The Psychology of Setting Business Goals

Setting goals for your business is crucial to any business plan. You may already have read about the importance of making sure that goals are SMART (Specific, Measurable, Achievable, Realistic and Time-specific).

Sounds easy, but the practical side of business planning often ignores the emotional undercurrents. Do you sometimes find the process of setting goals a bit confronting? Do you get scared to aim too high in case you fail?

The fact that most entrepreneurs experience failure many times before they succeed may strikes you as cold comfort, especially if you have a high-achieving, perfectionist nature. How can you keep everything in perspective and find ways to set goals that make you feel inspired rather than afraid?

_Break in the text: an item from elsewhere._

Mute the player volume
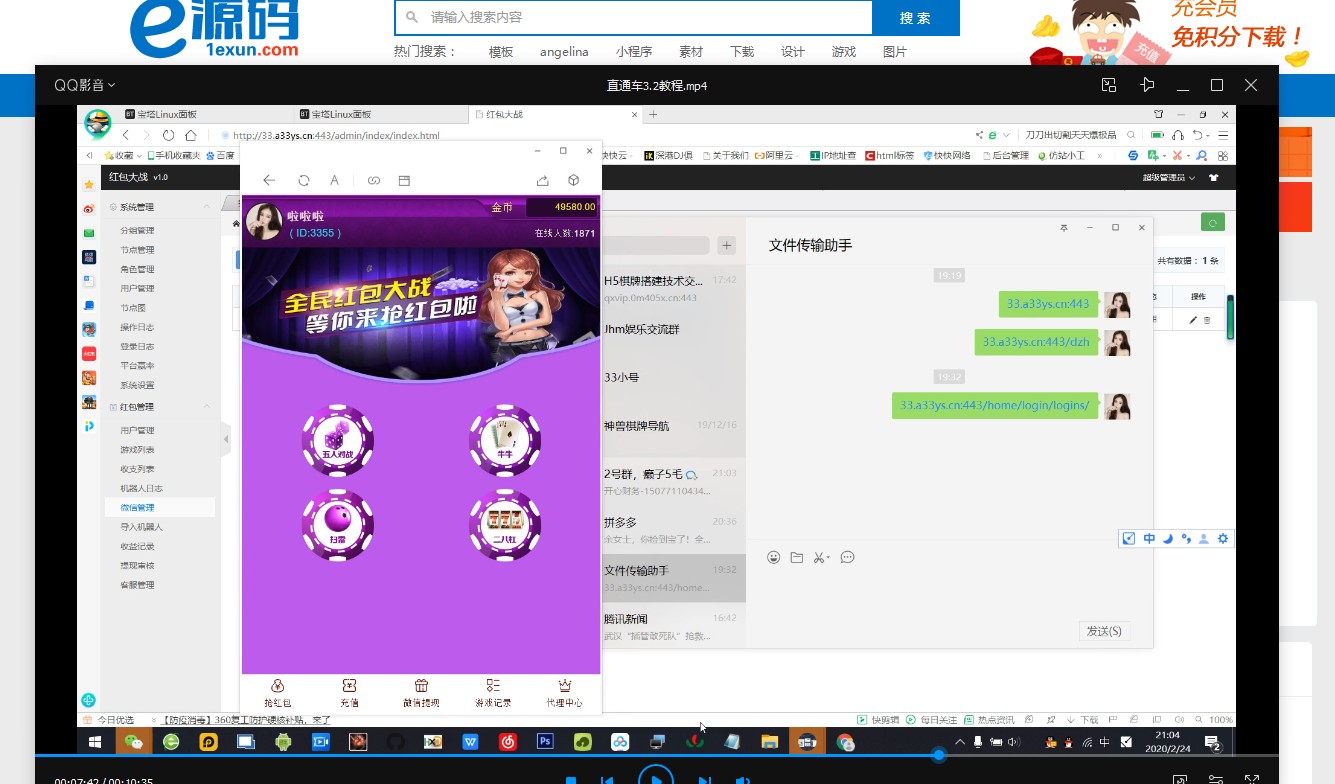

One technique is to try to base your goals on activities rather than outcomes, and avoid goals that could fail due to reasons outside your control. For example, maybe your overall goal is to increase your profit margin by 5 per cent. Your objectives for this month could be to contact one supplier per week to renegotiate costs, and to review and possibly change freight companies. Although you can’t guarantee you’ll achieve an increase in profit, you can be reasonably sure you’ll achieve the other objectives that you’ve set yourself.

By setting goals according to what you plan to do, rather than what you plan to gain, you can be much more confident that you’ll achieve what you set out to do.

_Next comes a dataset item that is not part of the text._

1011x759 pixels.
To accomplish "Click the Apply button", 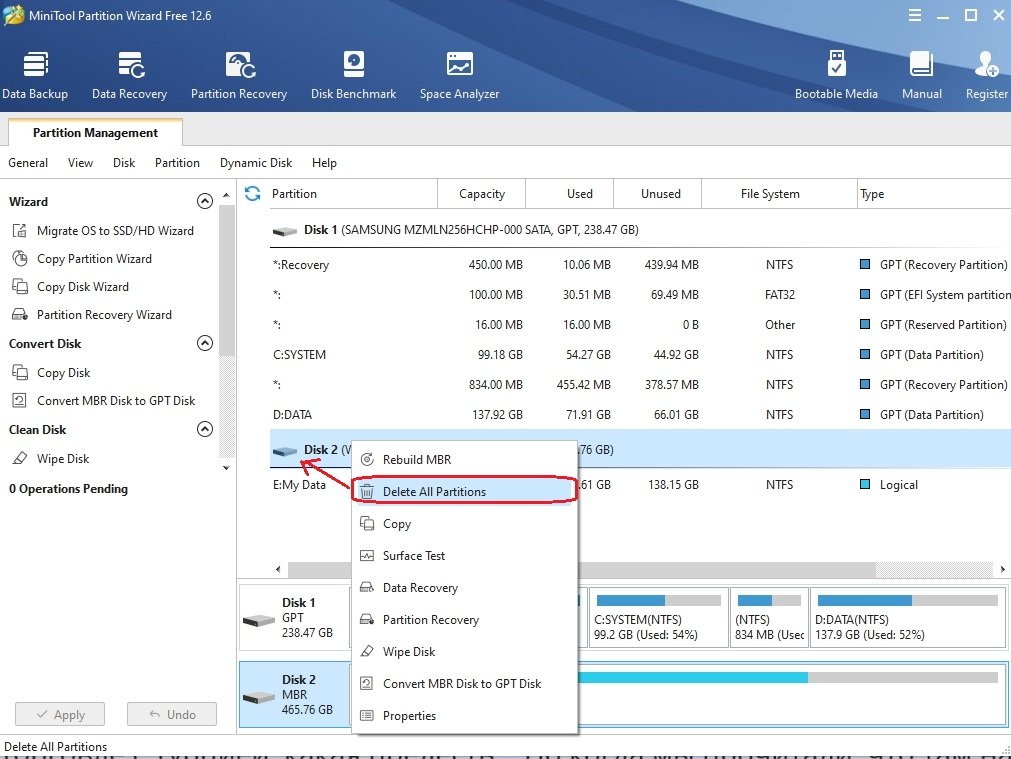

The other trick is to reduce long-term goals into smaller, more achievable steps, rather than feeling overwhelmed by one huge goal. For example, imagine that your vision is to establish an organic cafe and market garden. Sounds like a big undertaking, but try splitting this vision into bite-sized chunks. Maybe your goal for this week is to start looking at land; your goal for next month is to apply for a loan and your goal for six months’ time is to purchase some land. As each six-month period rolls by, review your progress and set another series of smaller goals, split into weeks and months.

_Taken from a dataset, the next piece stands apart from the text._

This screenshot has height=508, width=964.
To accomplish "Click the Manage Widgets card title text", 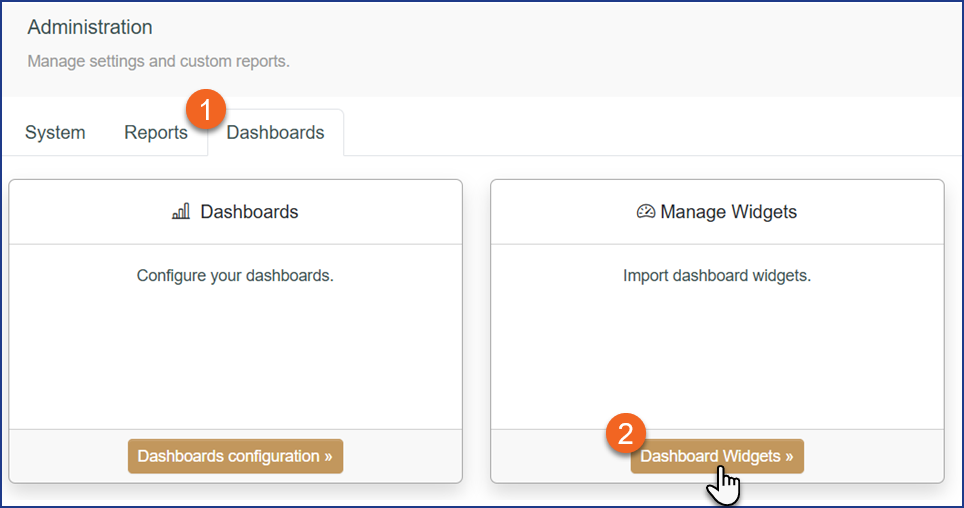I will coord(729,212).
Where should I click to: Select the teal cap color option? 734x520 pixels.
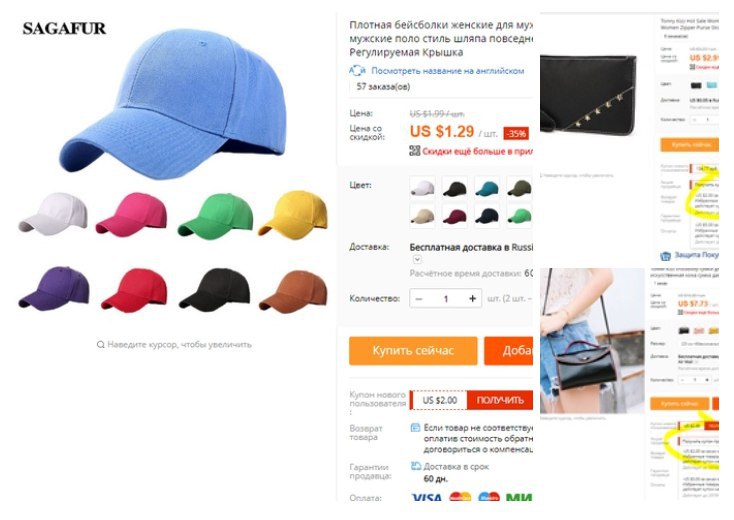tap(487, 188)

Last, never forget that your business is only one part of life and that even if your business were to fail, life would still go on. What are your other goals? Maybe in the next five, 10 or 20 years, you want to have a couple more kids, return to school or even write a novel. Often you’ll realise that the things you really value aren’t contingent upon the success of your business, and that even if your business does flounder, life has many other things to offer.